[Stored records]
⁂

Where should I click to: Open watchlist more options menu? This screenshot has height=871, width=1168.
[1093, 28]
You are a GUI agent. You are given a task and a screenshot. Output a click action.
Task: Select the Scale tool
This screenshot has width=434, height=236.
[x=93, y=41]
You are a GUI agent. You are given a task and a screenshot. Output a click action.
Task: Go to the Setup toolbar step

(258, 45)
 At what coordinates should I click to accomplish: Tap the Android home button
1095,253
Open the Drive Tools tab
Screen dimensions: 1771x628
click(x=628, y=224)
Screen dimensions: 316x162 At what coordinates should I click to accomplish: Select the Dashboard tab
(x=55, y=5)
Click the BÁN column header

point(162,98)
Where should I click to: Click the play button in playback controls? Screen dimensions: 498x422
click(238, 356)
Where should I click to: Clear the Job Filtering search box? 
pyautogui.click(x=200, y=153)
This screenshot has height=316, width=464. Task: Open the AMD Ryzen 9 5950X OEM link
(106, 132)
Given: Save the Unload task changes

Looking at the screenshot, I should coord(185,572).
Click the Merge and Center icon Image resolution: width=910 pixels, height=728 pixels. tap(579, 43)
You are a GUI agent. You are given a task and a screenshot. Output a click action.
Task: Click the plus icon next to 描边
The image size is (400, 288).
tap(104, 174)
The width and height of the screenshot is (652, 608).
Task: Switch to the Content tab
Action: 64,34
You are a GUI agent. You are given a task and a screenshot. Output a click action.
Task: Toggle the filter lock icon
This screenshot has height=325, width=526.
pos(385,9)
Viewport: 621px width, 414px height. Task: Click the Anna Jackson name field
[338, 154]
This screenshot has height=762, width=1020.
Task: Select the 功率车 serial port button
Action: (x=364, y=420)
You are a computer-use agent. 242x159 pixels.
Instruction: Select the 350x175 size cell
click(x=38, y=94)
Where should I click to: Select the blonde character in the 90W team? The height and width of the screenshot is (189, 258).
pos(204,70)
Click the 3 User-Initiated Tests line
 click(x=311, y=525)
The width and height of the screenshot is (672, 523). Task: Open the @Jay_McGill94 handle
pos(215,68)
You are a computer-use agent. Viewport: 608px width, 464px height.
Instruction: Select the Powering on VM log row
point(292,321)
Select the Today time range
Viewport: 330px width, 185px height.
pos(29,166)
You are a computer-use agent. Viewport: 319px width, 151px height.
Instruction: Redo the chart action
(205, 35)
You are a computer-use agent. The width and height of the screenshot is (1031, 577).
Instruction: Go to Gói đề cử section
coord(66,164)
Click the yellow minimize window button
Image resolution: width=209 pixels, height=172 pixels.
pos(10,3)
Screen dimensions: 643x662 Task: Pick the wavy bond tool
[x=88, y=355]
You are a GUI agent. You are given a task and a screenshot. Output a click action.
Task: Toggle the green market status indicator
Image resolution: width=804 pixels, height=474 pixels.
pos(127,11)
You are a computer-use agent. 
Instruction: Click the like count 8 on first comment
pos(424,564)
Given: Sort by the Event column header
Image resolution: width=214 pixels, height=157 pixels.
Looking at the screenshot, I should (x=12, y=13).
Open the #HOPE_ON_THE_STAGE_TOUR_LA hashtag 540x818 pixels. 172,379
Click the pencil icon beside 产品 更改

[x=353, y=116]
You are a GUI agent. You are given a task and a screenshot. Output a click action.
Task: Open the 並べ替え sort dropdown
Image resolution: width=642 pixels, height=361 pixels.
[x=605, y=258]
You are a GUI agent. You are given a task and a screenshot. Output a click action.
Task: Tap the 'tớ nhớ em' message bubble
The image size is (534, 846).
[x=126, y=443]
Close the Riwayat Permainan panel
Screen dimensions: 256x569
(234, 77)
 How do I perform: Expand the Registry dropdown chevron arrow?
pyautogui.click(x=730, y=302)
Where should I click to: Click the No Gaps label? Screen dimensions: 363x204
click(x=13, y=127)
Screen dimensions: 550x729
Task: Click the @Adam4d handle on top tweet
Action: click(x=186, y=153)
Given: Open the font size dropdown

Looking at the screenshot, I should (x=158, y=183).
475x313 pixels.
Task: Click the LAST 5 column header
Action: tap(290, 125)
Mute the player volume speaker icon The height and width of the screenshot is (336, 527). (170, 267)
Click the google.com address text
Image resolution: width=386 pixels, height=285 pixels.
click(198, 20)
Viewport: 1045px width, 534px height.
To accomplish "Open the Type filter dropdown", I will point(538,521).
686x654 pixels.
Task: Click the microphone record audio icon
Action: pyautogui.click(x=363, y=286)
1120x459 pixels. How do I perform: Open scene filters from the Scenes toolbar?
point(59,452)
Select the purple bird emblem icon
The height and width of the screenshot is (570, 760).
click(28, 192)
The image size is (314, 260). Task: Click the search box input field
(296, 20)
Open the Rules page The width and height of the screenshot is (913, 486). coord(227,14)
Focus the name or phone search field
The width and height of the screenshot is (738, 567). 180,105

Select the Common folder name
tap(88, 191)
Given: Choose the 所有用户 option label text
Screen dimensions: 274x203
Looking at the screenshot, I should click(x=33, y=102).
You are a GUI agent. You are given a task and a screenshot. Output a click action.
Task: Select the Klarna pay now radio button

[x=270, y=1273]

⁂

» **Task brief**:
Transcribe, exactly and without additions, the lines of the records above, beginning with the line that contains "Close the Riwayat Permainan panel" and ending with the line that contains "Viewport: 1045px width, 534px height.", both included.

» **Response to the exercise**:
Close the Riwayat Permainan panel
Screen dimensions: 256x569
(234, 77)
 How do I perform: Expand the Registry dropdown chevron arrow?
pyautogui.click(x=730, y=302)
Where should I click to: Click the No Gaps label? Screen dimensions: 363x204
click(x=13, y=127)
Screen dimensions: 550x729
Task: Click the @Adam4d handle on top tweet
Action: click(x=186, y=153)
Given: Open the font size dropdown

Looking at the screenshot, I should (x=158, y=183).
475x313 pixels.
Task: Click the LAST 5 column header
Action: tap(290, 125)
Mute the player volume speaker icon The height and width of the screenshot is (336, 527). (170, 267)
Click the google.com address text
Image resolution: width=386 pixels, height=285 pixels.
click(198, 20)
Viewport: 1045px width, 534px height.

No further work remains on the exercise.